▶ **Goal**: Copy out every one of the lines below word for word, omitting the pictures.

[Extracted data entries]
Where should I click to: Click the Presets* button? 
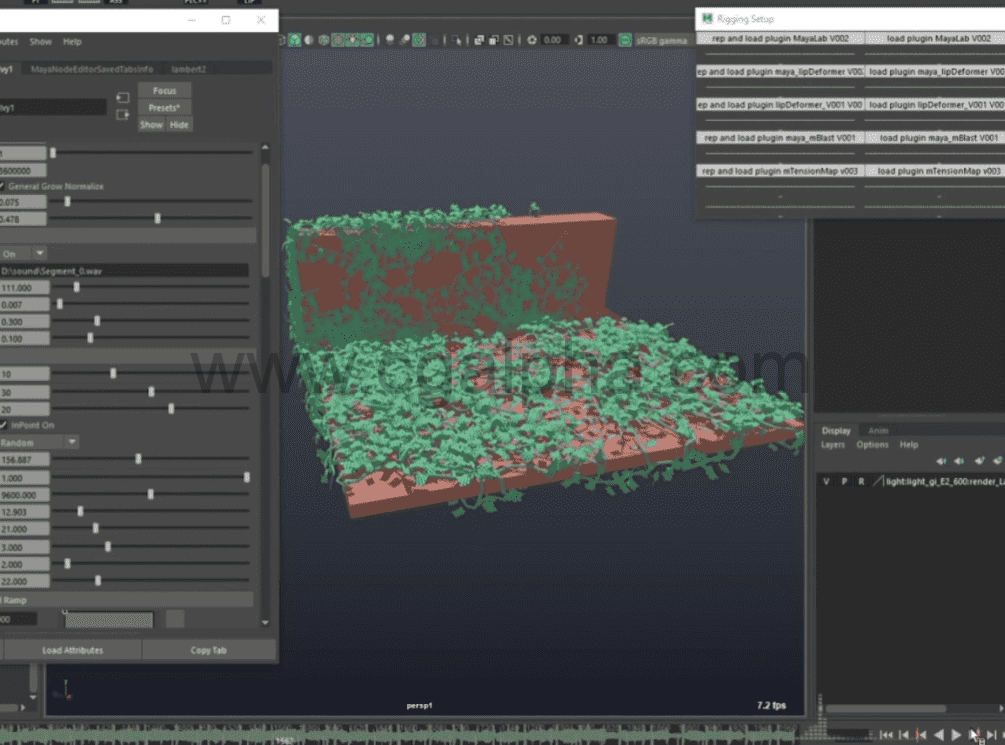click(x=164, y=107)
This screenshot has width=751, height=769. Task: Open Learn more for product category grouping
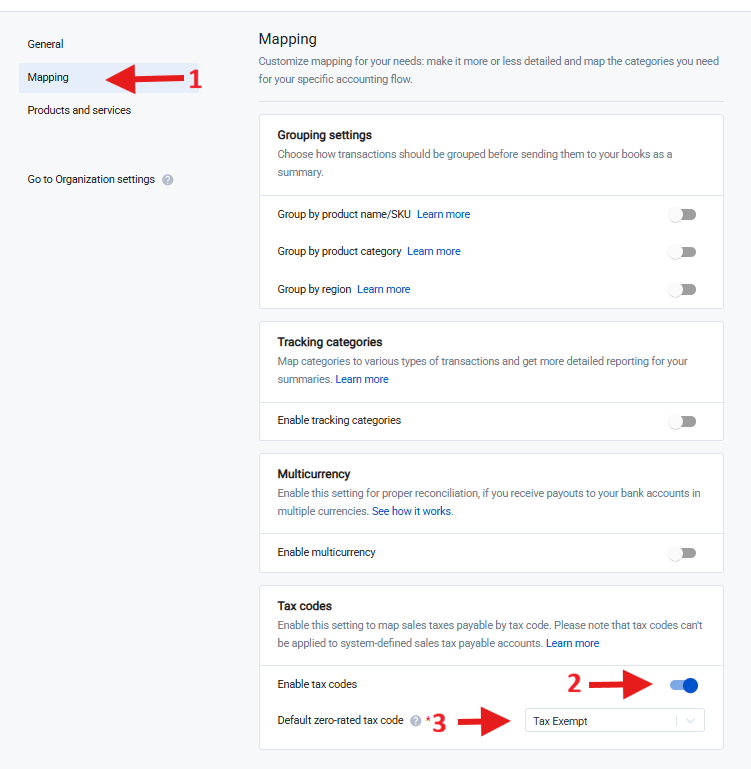(434, 251)
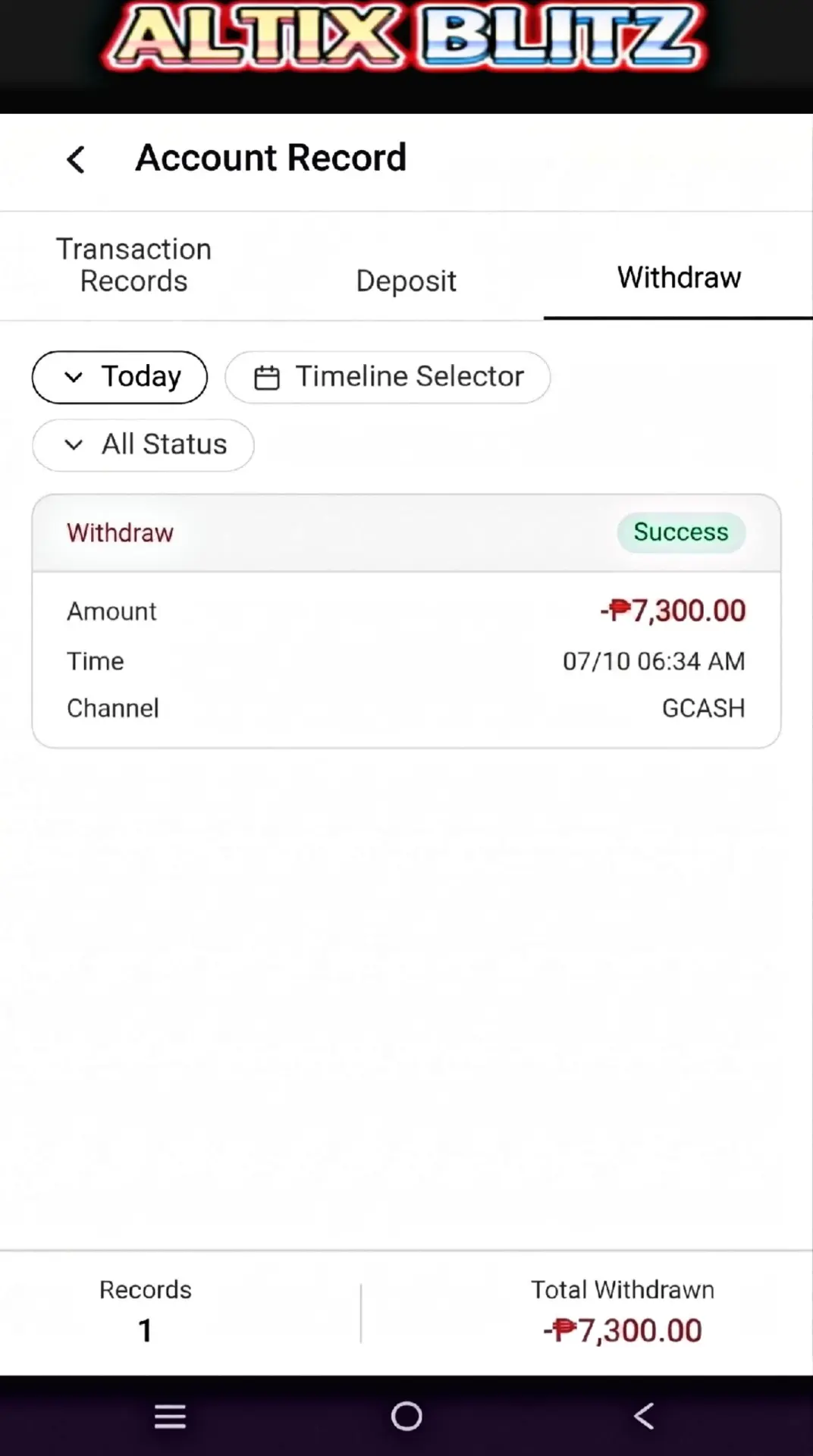The height and width of the screenshot is (1456, 813).
Task: Expand the Today filter chevron
Action: click(74, 377)
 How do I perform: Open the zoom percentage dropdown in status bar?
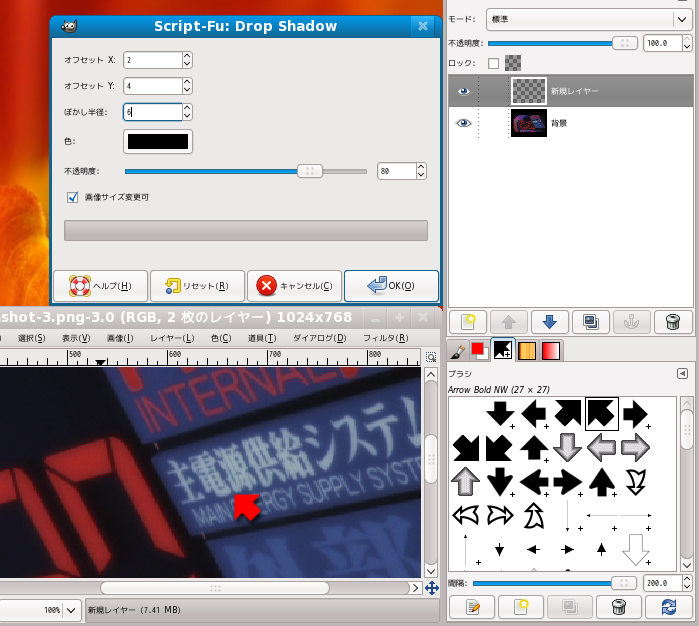click(x=72, y=609)
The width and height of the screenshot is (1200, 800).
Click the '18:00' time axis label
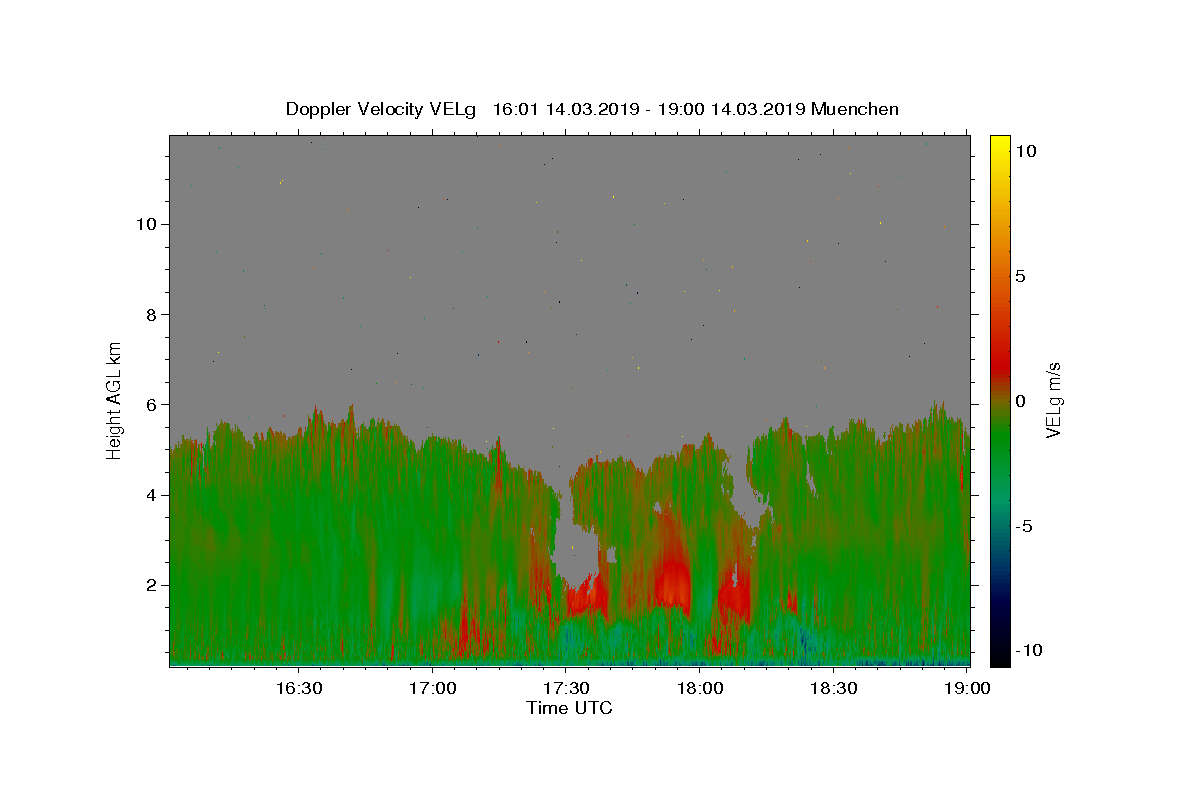tap(700, 688)
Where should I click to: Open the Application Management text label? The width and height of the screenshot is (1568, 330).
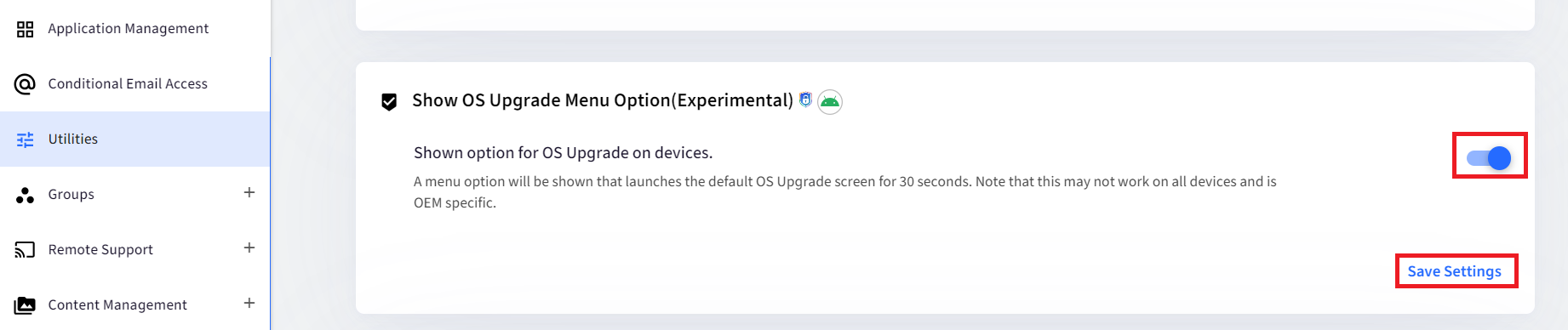coord(129,29)
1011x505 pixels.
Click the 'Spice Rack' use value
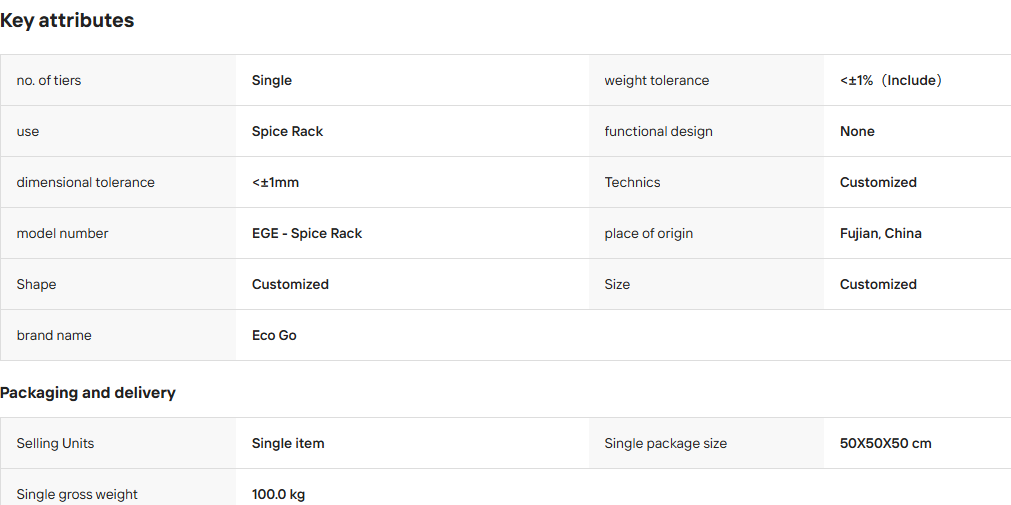287,132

▶ **Answer for this exercise**:
Where should I click to: Click the Presets* button? 
click(x=164, y=107)
This screenshot has width=751, height=769. Task: Open Learn more for product category grouping
(434, 251)
The height and width of the screenshot is (1456, 813).
Task: Expand the Today filter chevron
Action: click(74, 377)
 How do I perform: Open the zoom percentage dropdown in status bar?
click(x=72, y=609)
The width and height of the screenshot is (1200, 800).
Click the '18:00' time axis label
tap(700, 688)
Where should I click to: Open the Application Management text label? The width and height of the screenshot is (1568, 330).
coord(129,29)
1011x505 pixels.
Click the 'Spice Rack' use value
287,132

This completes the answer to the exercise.